In the desert, the doctors, still maintaining silence about their working theory, discuss the possibility that whatever is responsible for the recent disappearances has turned carnivorous because its natural diet has become sparse.  I’m no scientist, but I don’t think it works that way.  Besides, aren’t ants carnivorous anyway?  No matter…  The junior doctor, Pat, separates from the men to investigate something just below a crest or ridge of sand when that screeching noise returns.  Pat obliviously looks downward when the head of a gigantic ant with enormous mandibles ascends the crest and provides us our first look at the film’s villains.  We’re off… 
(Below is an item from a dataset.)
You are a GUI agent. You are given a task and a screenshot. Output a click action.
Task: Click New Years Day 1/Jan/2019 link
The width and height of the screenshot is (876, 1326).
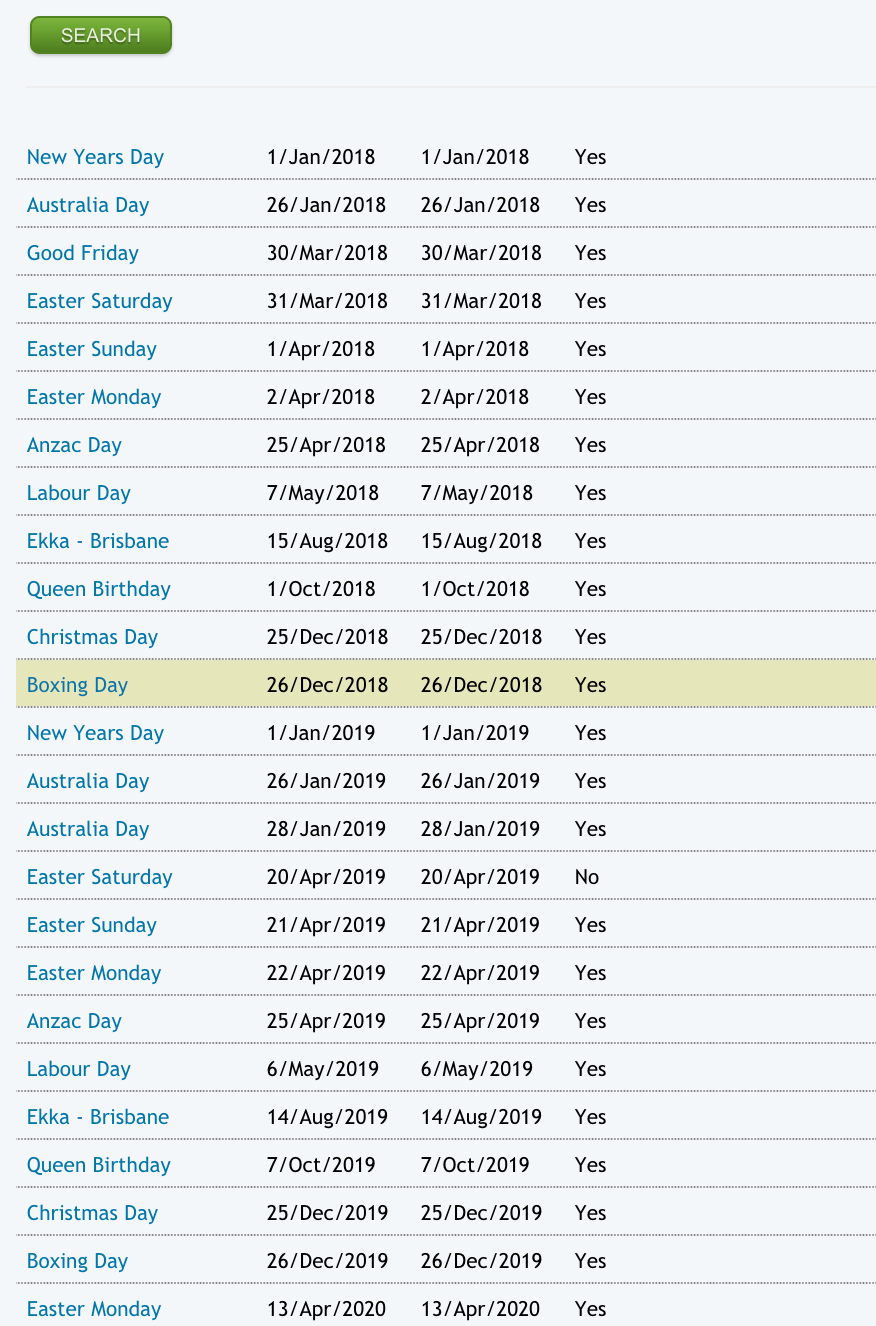(x=95, y=733)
The remainder of the film is a thrilling and suspenseful race against the clock to destroy the ants before THEY overrun and destroy us.  As Mr. Dr. Medford says, they are a “A fantastic mutation probably caused by lingering radiation from the first atomic bomb.”  Directed by Gordon Douglas, THEM! is a tautly paced thriller as the authorities and scientists, on the same page in this one in terms of knowing the ants must be destroyed, first eradicate a nest only to find two breeders who can fly have escaped.  Speaking of that, hell, it’s even got Fess Parker in a bit part right before the launch of “Davy Crocket.”  The effort to both locate the ants and find a way to destroy them assumes the remainder of the movie’s running time, leading to the justly famous climax within the storm drains of the City of Angels.     

So, here we have our first Man vs. Nature, sub-category: Giant Insect Movie, with the horrible causative factor being radioactive nuclear fallout; this, together with alien invaders (those fucking communists), would be the well from which 50s fantastic cinema would draw again and again, but perhaps never so successfully or as intelligently as here.  (Save for Godzilla, of course, which uses its monster-as-metaphor for nuclear annihilation with a different twist).  “THEM!” is a deserved classic, a well-crafted movie with sympathetic characters and believable special effects.  The resolution in the L. A. storm drains is creepy and a lastingly iconic image of fantastic cinema & horror/sci-fi (often copied and later parodied lovingly by Larry Cohen’s “It’s Alive!”).  If the film were made today, the denouement after Dr. Medford’s final cautious remarks about what the future might hold would almost certainly contain a final scene showing a nest of giant ant eggs beginning to hatch in some remote and unknown location.

DISPARATE THOUGHTS
Wonderful imagery:
The aerial and then ground view of the ant at the apex of the desert nest with a human rib cage in its mandibles; the ant drops the detritus and it rolls down the hill past skulls and other bleached human bones (and the missing officer’s Sam Brown belt).

The first glimpse of the very heart of the first colony’s nest:  You can see motion within the yet hatched eggs, all mist and glistening sacs; I would be surprised if Ridley Scott did not copy this image as a jumping point for the visuals of the facehugger/queen’s eggs in Alien.

The last view from above (camera vantage, that is) of the latest winged queens, heads swaying and mandibles clenching and unclenching…justly famous.

Beautiful New Mexico desert setting, all large cacti and sagebrush, winds and sands…and big fucking ants.

First of the oversized animal that otherwise appears naturally in the world and wreaks terrible destruction movies (JawsGrizzly, Claws, The Swarm, Squirm, Snowbeast (hey, I believe in Yetis), etc.) – the first age feared nuclear fallout, the next alienation and distrust of government in the wake of Vietnam (Night of the Living Dead, The Texas Chainsaw Massacre, The Hills Have Eyes) the next age toxic waste (Toxic Avenger, C.H.U.D, Return of the Living Dead, Prophesy,)…what next, I wonder?    

About that earlier comment that slasher flicks are just for horny teenage boys: It would seem that even slasher horror has sociological merit (however dubious).  Carol J. Glover, whom I would identify, rightly or wrongly, as a Freudian feminist (in just that order), has quite a bit to say about the subtext of these otherwise disposable films.  I’m looking for a copy of her Men, Women, & Chainsaws, but if you, like me, have a difficult time finding that one, check out her essay in Screening Violence, itself a tremendously informative look at the historical, aesthetic, and social aspects of violence in cinema.